# DX 704 Week 1 Project

This week's project will build a portfolio risk and return model, and make investing recommendations for hypothetical clients.
You will collect historical data, estimate returns and risks, construct efficient frontier portfolios, and sanity check the certainty of the maximum return portfolio.

The full project description and a template notebook are available on GitHub at the following link.

https://github.com/bu-cds-dx704/dx704-project-01


Feel free to use optimization tools or libraries (such as CVXOPT or scipy.optimize) to perform any calculations required for this mini project.

### Example Code

You may find it helpful to refer to these GitHub repositories of Jupyter notebooks for example code.
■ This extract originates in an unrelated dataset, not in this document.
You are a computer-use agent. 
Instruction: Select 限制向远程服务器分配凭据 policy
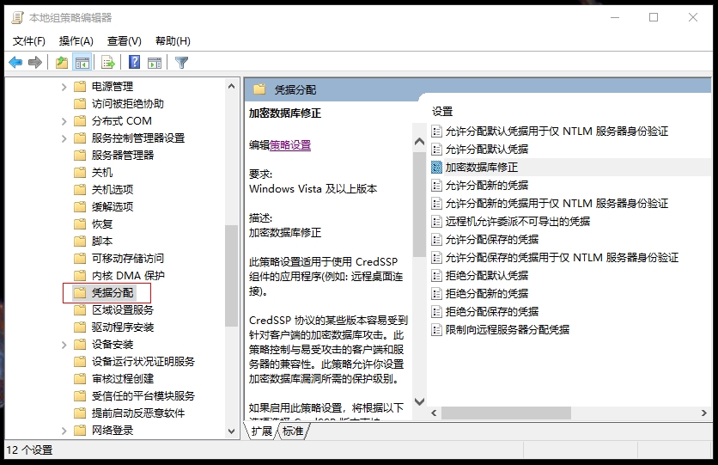click(x=507, y=329)
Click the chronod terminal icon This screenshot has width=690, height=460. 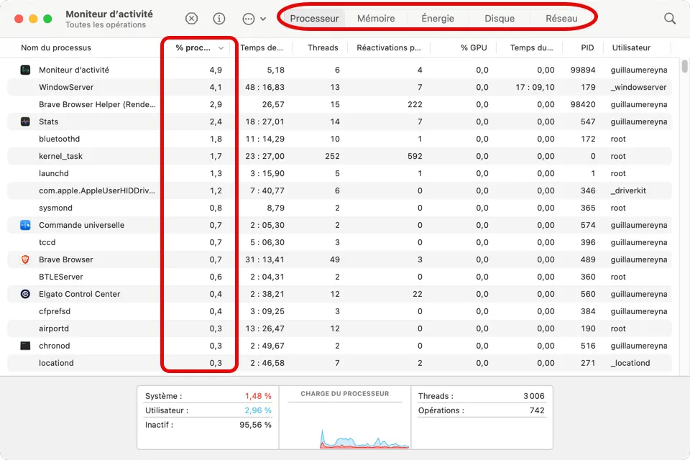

* https://github.com/bu-cds-omds/dx601-examples
* https://github.com/bu-cds-omds/dx602-examples
* https://github.com/bu-cds-omds/dx603-examples
* https://github.com/bu-cds-omds/dx704-examples

Any calculations demonstrated in code examples or videos may be found in these notebooks, and you are allowed to copy this example code in your homework answers.

## Part 1: Collect Data

Collect historical monthly price data for the last 24 months covering 6 different stocks.
The data should cover 24 consecutive months including the last month that ended before this week's material was released on Blackboard.
To be clear, if a month ends between the Blackboard release and submitting your project, you do not need to add that month.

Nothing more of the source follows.